# shop aprons



## endacoz (Jan 4, 2015)

I asked for Christmas for a WoodTurning apron with my name or my business name: Cook Crafted Workshop. 

For Christmas I received a carpenter's apron with 15 plus pockets and few hammer loops. Not what I was looking for at all as I already have a few carpenter's aprons. 

I'd love to see others aprons, anyone sew one before?  I'd be interested in making one if i find a good pattern.

What features are good on a turning apron?


----------



## Silverado (Jan 4, 2015)

Check Timberbits. they have a nice Turners Smock for $25.00


----------



## Fish30114 (Jan 4, 2015)

I bought a couple of the smocks from Timberbits--I don't care for them at all--plus they run small in size--I am normally a 1-X but I ordered 2X just for some additional room in them, and I can barely put them on. I much prefer the one from Easy Wood that they carry at Woodcraft, but it (like most you find) is abusively priced at 59.99.

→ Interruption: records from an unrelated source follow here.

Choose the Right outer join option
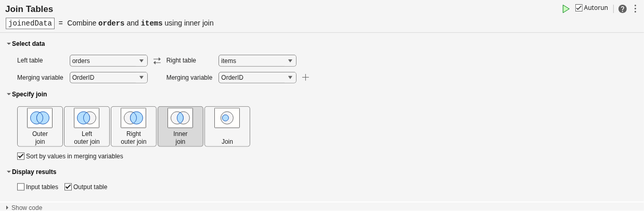Screen dimensions: 644x211 [134, 127]
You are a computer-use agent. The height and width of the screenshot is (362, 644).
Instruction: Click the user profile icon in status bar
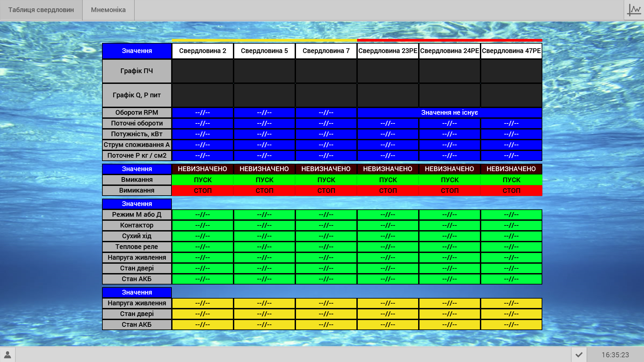click(8, 355)
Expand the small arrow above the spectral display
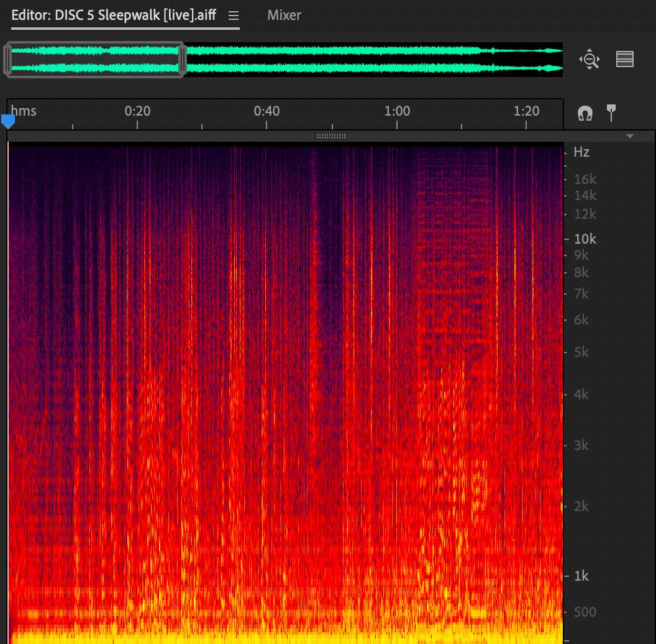Screen dimensions: 656x644 pyautogui.click(x=630, y=136)
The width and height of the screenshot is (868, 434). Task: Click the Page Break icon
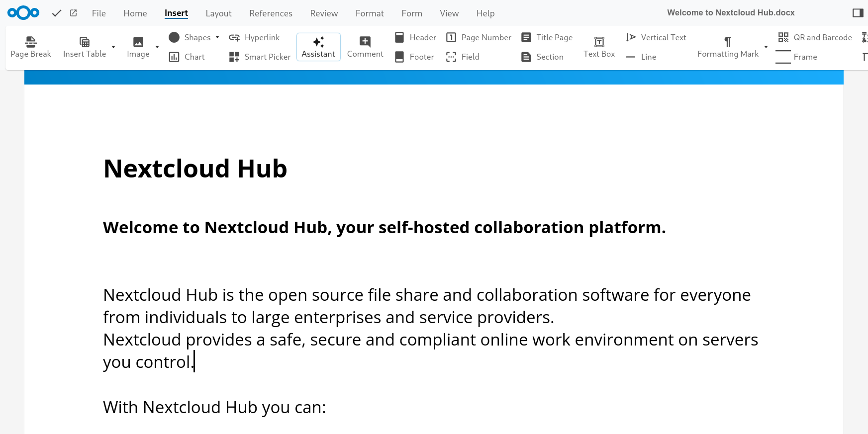[31, 41]
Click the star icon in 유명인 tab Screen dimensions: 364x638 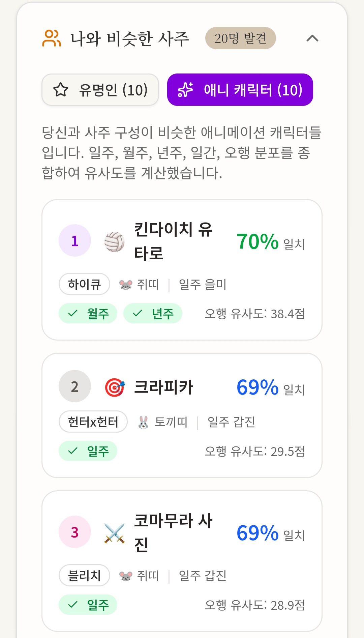(61, 90)
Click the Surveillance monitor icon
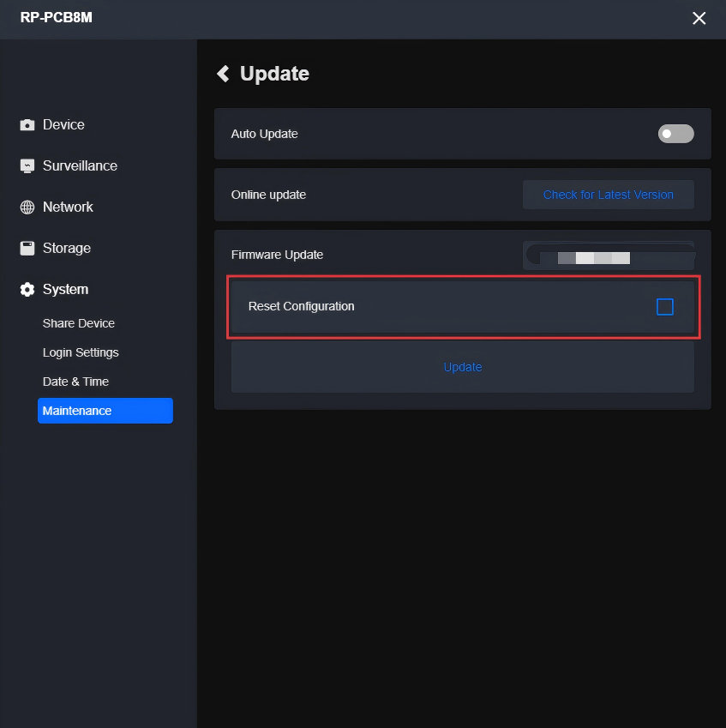This screenshot has height=728, width=726. tap(27, 166)
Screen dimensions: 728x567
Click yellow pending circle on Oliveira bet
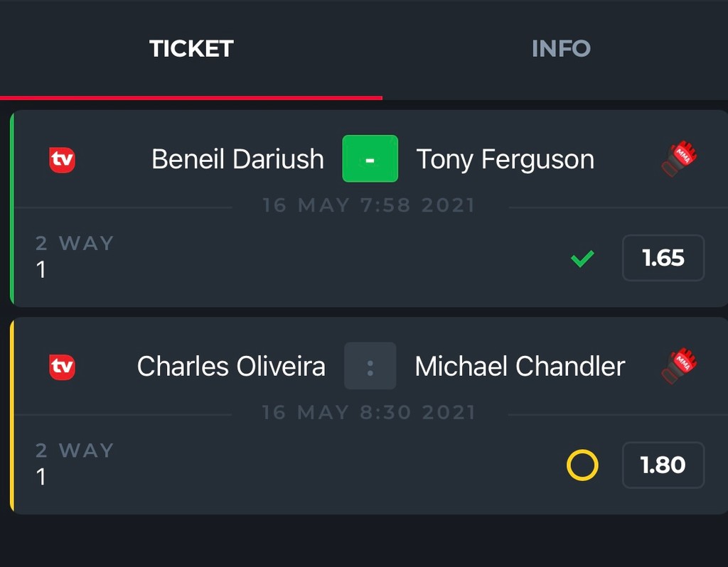[582, 465]
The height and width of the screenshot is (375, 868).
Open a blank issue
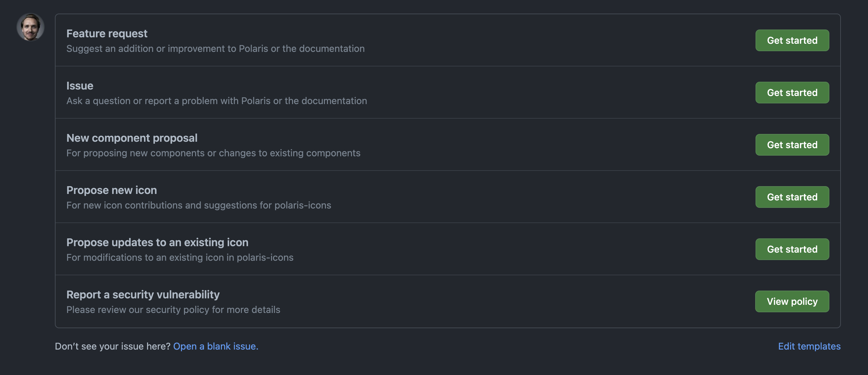(x=215, y=346)
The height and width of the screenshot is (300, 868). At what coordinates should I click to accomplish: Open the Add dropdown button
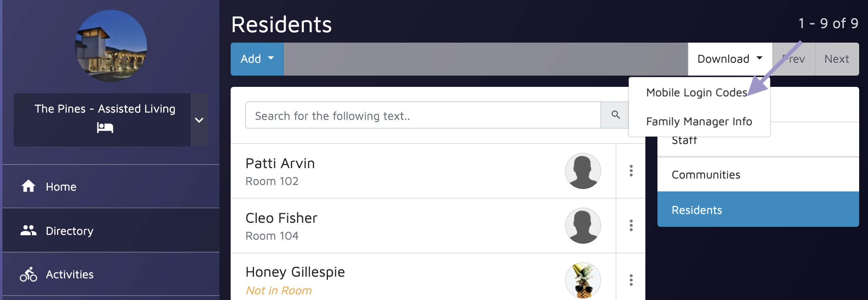[257, 59]
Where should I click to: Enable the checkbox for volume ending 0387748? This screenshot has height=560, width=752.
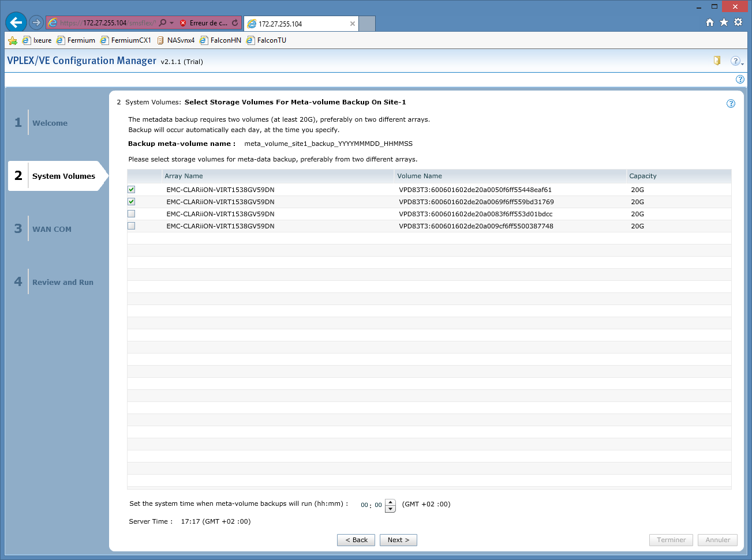pyautogui.click(x=132, y=226)
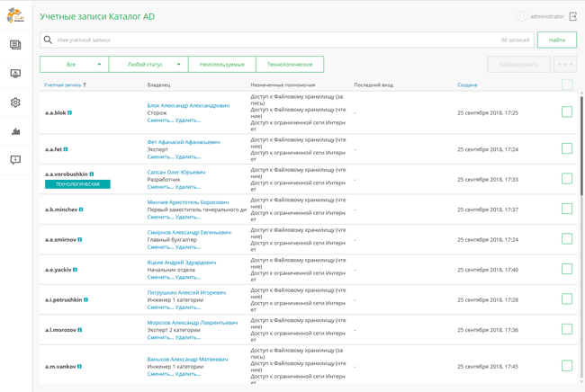Click the 'Имя учетной записи' search field
585x392 pixels.
tap(270, 40)
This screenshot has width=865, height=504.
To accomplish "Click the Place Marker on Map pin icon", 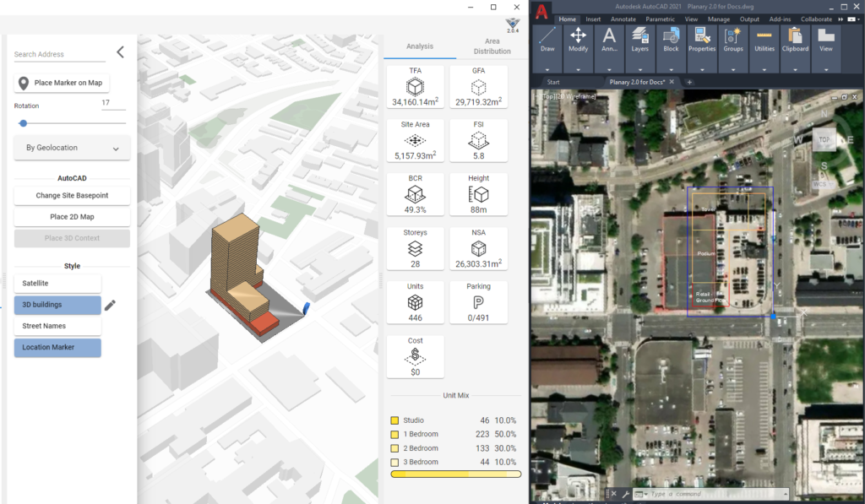I will point(25,83).
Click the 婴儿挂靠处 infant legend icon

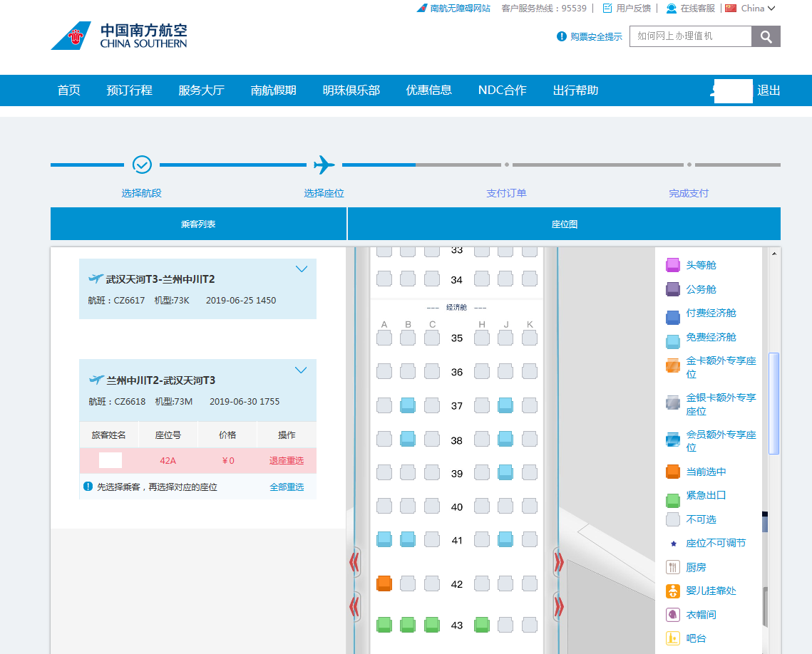coord(672,590)
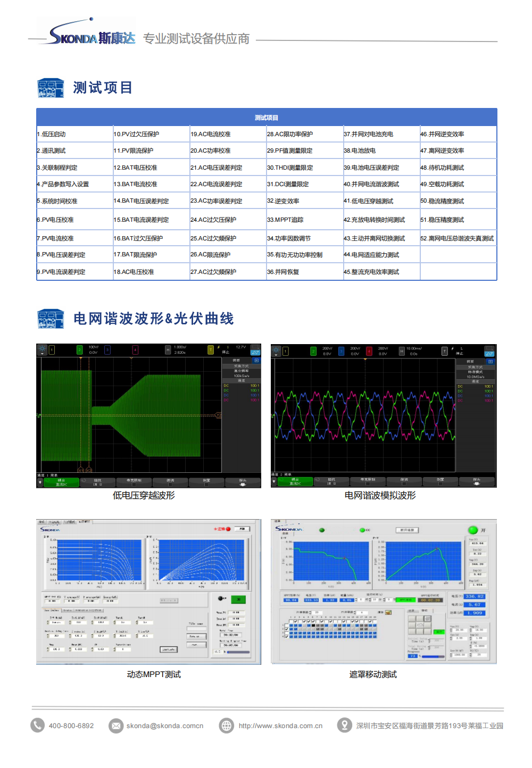This screenshot has height=768, width=532.
Task: Select channel 1 on the left oscilloscope
Action: coord(51,349)
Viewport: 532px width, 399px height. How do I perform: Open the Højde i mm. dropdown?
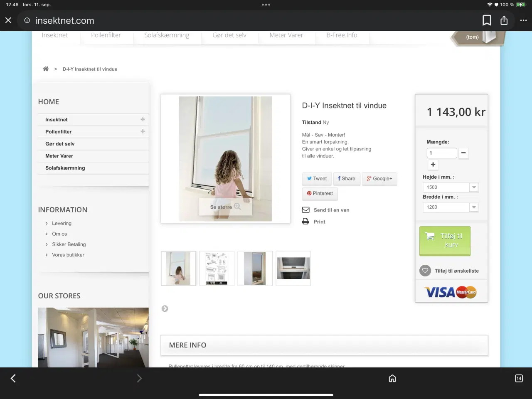pos(451,187)
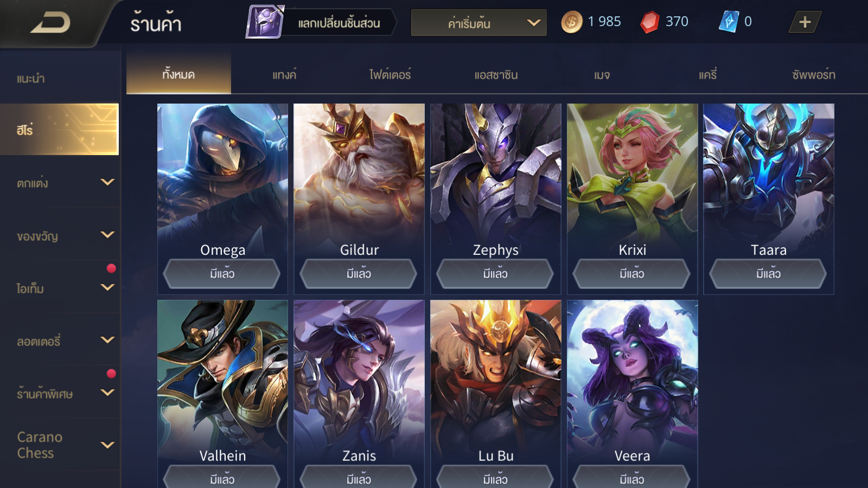The height and width of the screenshot is (488, 868).
Task: Click the plus icon to add currency
Action: pyautogui.click(x=805, y=22)
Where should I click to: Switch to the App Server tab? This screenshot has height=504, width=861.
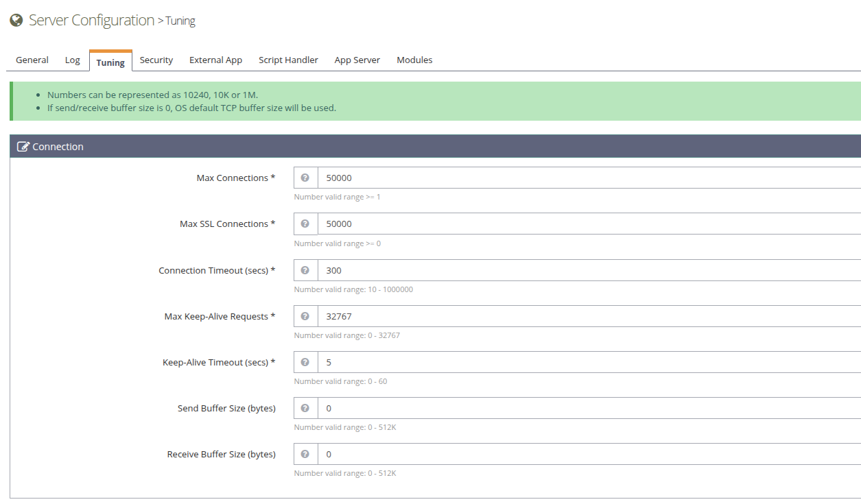pyautogui.click(x=357, y=60)
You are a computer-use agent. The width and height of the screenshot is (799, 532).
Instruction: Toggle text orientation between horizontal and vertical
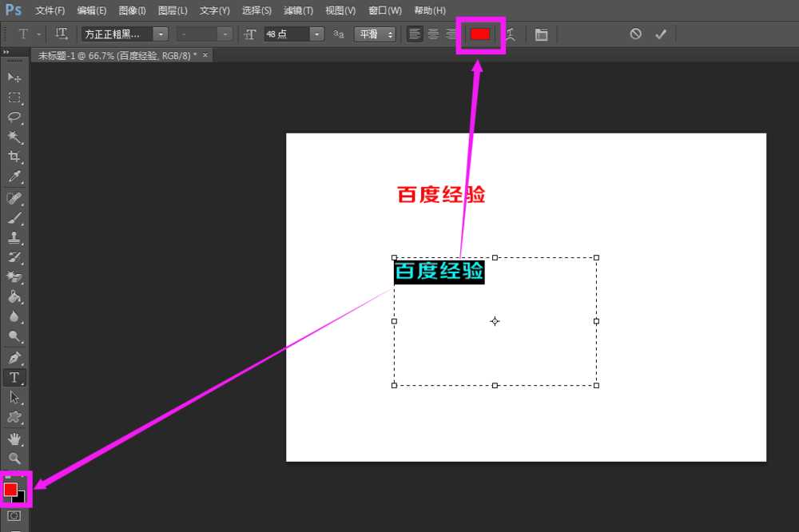[x=62, y=34]
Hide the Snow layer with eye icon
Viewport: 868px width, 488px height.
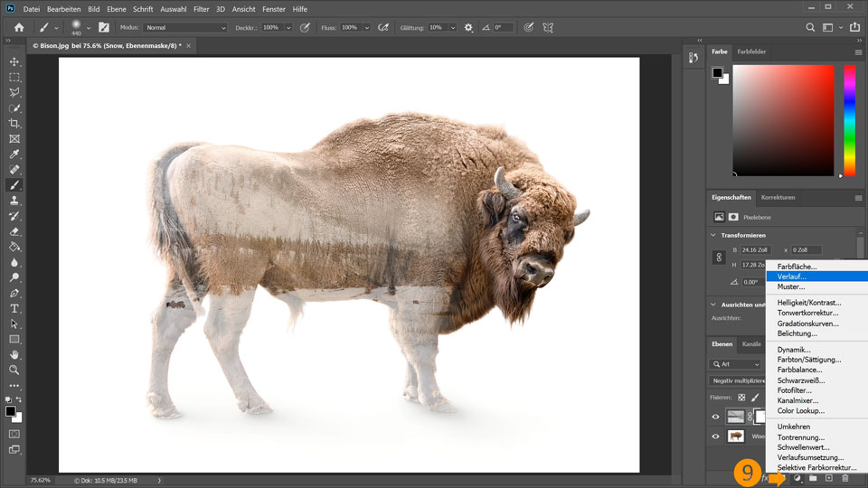[x=715, y=417]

I've got a leather shop apron from McMaster Carr and it is very simple straightforward and of good quality for a reasonable price, worth looking at.


----------



## navycop (Jan 4, 2015)

I just got a regular "cooking" apron from Michael's. Had it for a couple yrs. I wear it backwards to keep the sawdust out of the pockets...


----------



## Fay Prozora (Jan 4, 2015)

I wear an old scrub top or a hoodie. In the colder weather I go for the hoodie. It has long sleeves and I have to roll them up a little bit but the front zipper zips up just under the chin to keep wood out. It's warmer too, but in the Summer I wear an old scrub top over my clothes. I like the looks of turning smocks that I have seen but they never have a 3X and the price is a bit high.... Fay


----------



## designer (Jan 4, 2015)

I made a denim apron years ago.  I did not really have a pattern other than another apron.  I just marked it off and cut it over sized from the marks and sewed it together.  For a few months I added a couple of pockets with flaps to keep the saw dust out and a few without the flaps.  I used it for years until it got lost in a move.


----------



## Mortalis (Jan 4, 2015)

I wear a flannel lined work shirt (I think I bought them at Wal-mart) that has breast pockets with flaps and hand pockets that face away from the action. My wife bought me a new flannel shirt for Christmas, it doesnt have the hand pockets and I miss them.
I'm just not too keen on an apron that could get caught. I'm not too keen on the sleeves of my shirts either but I keep them buttoned and close to my person that way.


----------



## Rockytime (Jan 4, 2015)

In a previous post someone suggested a light windbreaker. I bought a nylon unlined extra long windbreaker for $7 at a local thrift store. If I had waited until Tuesday (Senior discount day) I could have had it for half price. It is fairly long. I cut off the hood and cut the sleeves to halfway between the wrist and elbow. It zips to the throat. Chips fall off easily. It was cheap and works really well.


----------



## chrisk (Jan 4, 2015)

Great woodturning smocks from UK with embroidery as an option here: Woodturning Smocks


----------



## dogcatcher (Jan 4, 2015)

At the Salvation Army or Goodwill thrift stores, I can buy extra large long sleeve dress shirts for a $1 or $2.  They stay in the shop until they are "disasters with wood duct, glue drips and smears, and just plain filthy.  I can button them up to the collar button keeping everything off of my clothes.   The pockets get full of chips, but I dump them as needed.  They do double duty as shop rags, if I get glue on my hand I just wipe it on my shirt, if I am using dye, they sometimes get splattered with dye.  If I am painting, same thing.  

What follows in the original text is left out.